TREASURY says taking over Reserve Bank of Zimbabwe (RBZ)’s external debt will make budget financing for the 2024 fiscal year difficult.
On June 15, President Emmerson Mnangagwa issued Statutory Instrument 108 of 2023 which allowed Treasury to assume RBZ’s external debt.
The reason behind the measure was to prevent the central bank from printing money to service its debt.
However, the assumption of the external debt means that Treasury has acquired $7,69 trillion worth of debt accrued by the central bank between December 31, 2022 and end of May.
Using the exchange rate to convert external debt at the end of 2022, compared to May, the difference between the two is US$51,62 million.
“Government’s financing requirements are expected to remain under pressure during 2024 on account of the takeover of the central bank’s external obligations, growing informalisation and the need to sufficiently provide for NDS1 (National Development Strategy 1) programmes and projects during the medium term,” Finance minister Mthuli Ncube said, in the 2024 budget strategy paper released last Friday.
“However, the government’s commitment to maintain the budget deficit within the 3% of GDP (gross domestic product) threshold will be critical in managing inflationary pressures and to restore stability in the economy.”
He said economic growth was expected to remain positive as it was projected at 5,3%, 5,2% and 5% for 2023, 2024 and 2025, respectively, well within the NDS1 growth targets.

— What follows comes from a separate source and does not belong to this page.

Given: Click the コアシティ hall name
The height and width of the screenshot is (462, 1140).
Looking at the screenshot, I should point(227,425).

“Government measures in support of macroeconomic stability, coupled with the drive towards structural economic transformation, value addition and beneficiation, are expected to sustain this positive growth trajectory,” Ncube said.
He added that increased electricity generation from the Hwange units 7 and 8 expansion project, as well as investments by independent power producers, were expected to further bolster economic activity during 2024.

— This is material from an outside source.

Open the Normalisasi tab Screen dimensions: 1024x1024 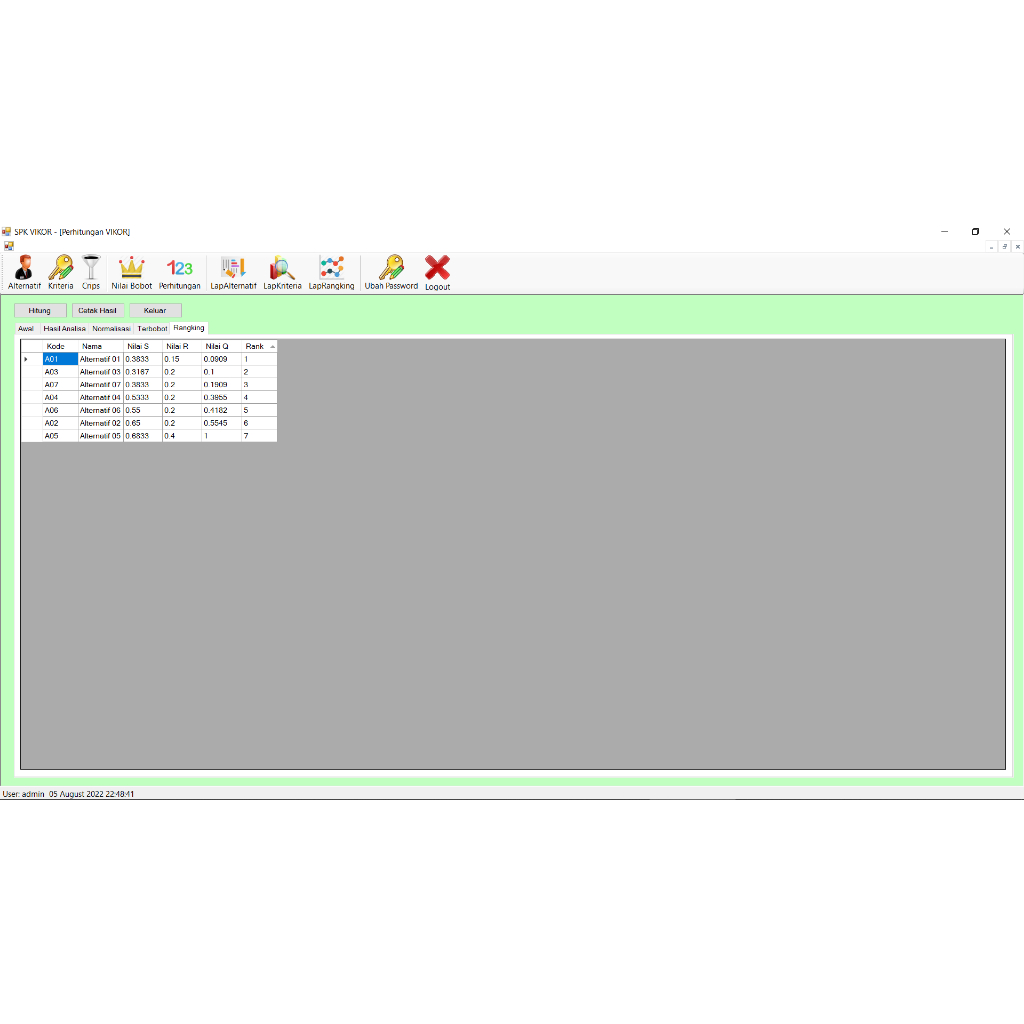point(111,328)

“Exchange rate volatility has been a major source of risk in the recent past, affecting revenue collection, expenditures and debt service, particularly for those items denominated in foreign currency. To the extent that exchange rate depreciation feeds into domestic inflation, thus generates pressure on prices on the budget,” Ncube said.

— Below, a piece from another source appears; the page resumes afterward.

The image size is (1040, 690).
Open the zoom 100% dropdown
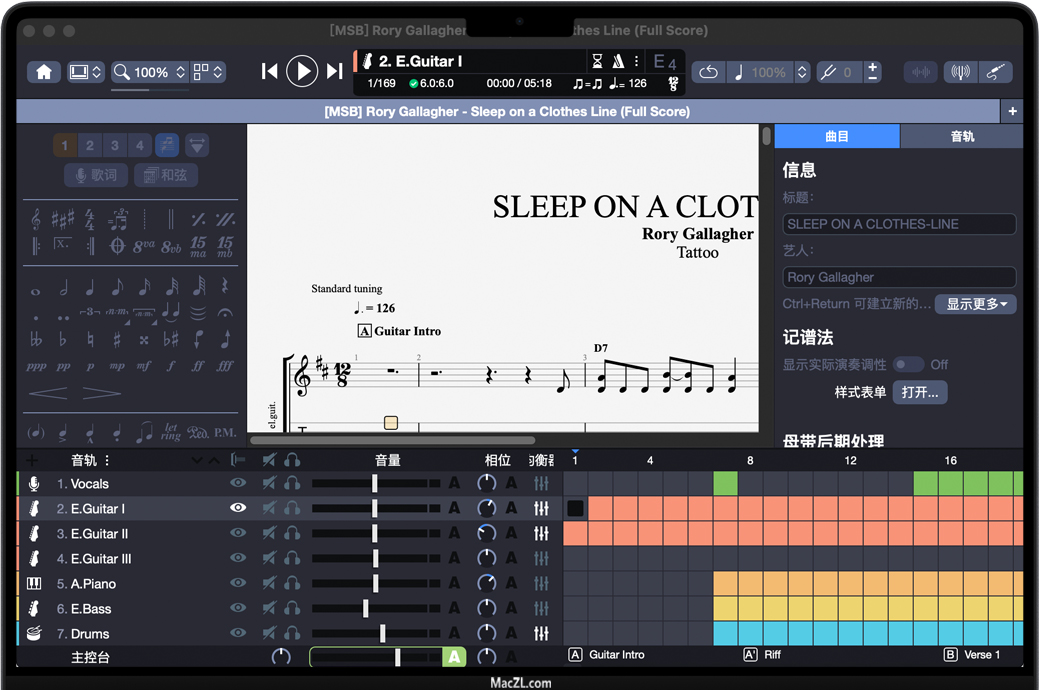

“In the absence of policy interventions, a one percent depreciation of the Zimbabwean dollar against the US dollar widens the fiscal deficit by about 0,1% of GDP. To mitigate the risk, the government has adopted various stabilisation measures including the weekly wholesale of foreign currency to commercial banks.”
He said major risks to the 2024 growth prospects were various macroeconomic factors and climate change-related problems including growing economic informalisation, commodity price volatility, a less favourable rainfall season, expenditure rigidities, and contingent liabilities.
“Revenue collection risks may emanate from reduced tax compliance and transfer pricing, particularly in mining. This risk is further compounded by rising dollarisation, which is shrinking the tax base and promoting informalisation,” Ncube said.
“Full dollarisation has the potential to reduce the taxable base by almost 25%. In order to mitigate the impact, the government is implementing measures to boost the use of the Zimbabwean dollar in domestic transactions.”
He said structural budget rigidities and limited fiscal space were mainly on account of the rising wage bill in relation to other expenditures.
“The wage bill to revenue ratio has risen from 35% in 2020 to around 48,6% of revenue, well above the NDS1 target. This is further compounded by increasing commitments of foreign currency-denominated expenditures that are now crowding out expenditures for critical social sectors and infrastructure development,” Ncube said.
He said there would be limited budget flexibility next year owing to challenges facing budget financing.
“The projected revenue for the year 2024 is $30,7 trillion against expenditures of $33,1 trillion, resulting in a budget deficit of $2,3 trillion (1,5% of GDP),” he said.
The Treasury boss did promise, however, to implement a value for money programme on public procurement, increase transparency over the wage bill, stick to the approved budget, cash budgeting, and institute penalties for over expenditures.
Ncube added that Treasury would prioritise the completion of ongoing projects and monitor payments in foreign currency.
Public debt rose by 5,1% to US$18,02 billion in 2022 as the Zimbabwe dollar lost more than half of its value.
Currently, public debt is estimated at well over US$20 billion.
Ncube said exchange rate volatility was a major risk to 2024 growth.